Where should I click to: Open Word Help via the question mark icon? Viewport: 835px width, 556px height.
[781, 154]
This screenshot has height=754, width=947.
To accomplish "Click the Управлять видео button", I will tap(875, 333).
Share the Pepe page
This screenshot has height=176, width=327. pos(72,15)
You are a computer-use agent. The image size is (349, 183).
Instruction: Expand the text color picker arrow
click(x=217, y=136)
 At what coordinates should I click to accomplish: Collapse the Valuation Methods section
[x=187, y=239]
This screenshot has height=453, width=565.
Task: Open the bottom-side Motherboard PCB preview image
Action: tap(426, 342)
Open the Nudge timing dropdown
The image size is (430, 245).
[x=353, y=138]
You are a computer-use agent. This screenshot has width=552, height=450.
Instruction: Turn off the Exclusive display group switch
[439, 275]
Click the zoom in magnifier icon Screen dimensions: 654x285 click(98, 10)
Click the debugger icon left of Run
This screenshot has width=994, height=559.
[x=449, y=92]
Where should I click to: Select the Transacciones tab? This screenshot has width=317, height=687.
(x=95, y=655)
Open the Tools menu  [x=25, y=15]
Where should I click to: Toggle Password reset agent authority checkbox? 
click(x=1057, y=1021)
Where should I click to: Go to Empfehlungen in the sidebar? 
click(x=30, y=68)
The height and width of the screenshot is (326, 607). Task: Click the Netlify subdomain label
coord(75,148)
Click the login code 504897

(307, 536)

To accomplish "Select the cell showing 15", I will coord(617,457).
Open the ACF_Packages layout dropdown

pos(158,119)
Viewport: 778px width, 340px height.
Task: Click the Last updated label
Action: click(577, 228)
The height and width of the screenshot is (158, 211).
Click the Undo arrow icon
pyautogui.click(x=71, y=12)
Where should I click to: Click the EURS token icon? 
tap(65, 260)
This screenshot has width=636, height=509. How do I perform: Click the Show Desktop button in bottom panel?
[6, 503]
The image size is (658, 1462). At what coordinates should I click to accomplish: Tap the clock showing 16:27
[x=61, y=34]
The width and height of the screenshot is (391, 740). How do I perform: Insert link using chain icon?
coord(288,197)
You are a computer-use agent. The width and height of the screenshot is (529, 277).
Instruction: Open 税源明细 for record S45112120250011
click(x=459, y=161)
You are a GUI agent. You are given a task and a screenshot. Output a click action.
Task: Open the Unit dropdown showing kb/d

==*==

Brief: Please reproduce the data above word for word, starting with the line that contains "Click the debugger icon left of Run" and going on through the end of the data.

Worked solution:
Click the debugger icon left of Run
This screenshot has width=994, height=559.
[x=449, y=92]
Where should I click to: Select the Transacciones tab? This screenshot has width=317, height=687.
(x=95, y=655)
Open the Tools menu  [x=25, y=15]
Where should I click to: Toggle Password reset agent authority checkbox? 
click(x=1057, y=1021)
Where should I click to: Go to Empfehlungen in the sidebar? 
click(x=30, y=68)
The height and width of the screenshot is (326, 607). Task: Click the Netlify subdomain label
coord(75,148)
Click the login code 504897

(307, 536)

To accomplish "Select the cell showing 15", I will coord(617,457).
Open the ACF_Packages layout dropdown

pos(158,119)
Viewport: 778px width, 340px height.
Task: Click the Last updated label
Action: click(577, 228)
The height and width of the screenshot is (158, 211).
Click the Undo arrow icon
pyautogui.click(x=71, y=12)
Where should I click to: Click the EURS token icon? 
tap(65, 260)
This screenshot has width=636, height=509. How do I perform: Click the Show Desktop button in bottom panel?
[6, 503]
The image size is (658, 1462). At what coordinates should I click to accomplish: Tap the clock showing 16:27
[x=61, y=34]
The width and height of the screenshot is (391, 740). How do I perform: Insert link using chain icon?
coord(288,197)
You are a computer-use agent. The width and height of the screenshot is (529, 277).
Instruction: Open 税源明细 for record S45112120250011
click(x=459, y=161)
You are a GUI agent. You are given a task and a screenshot. Output a click action.
Task: Open the Unit dropdown showing kb/d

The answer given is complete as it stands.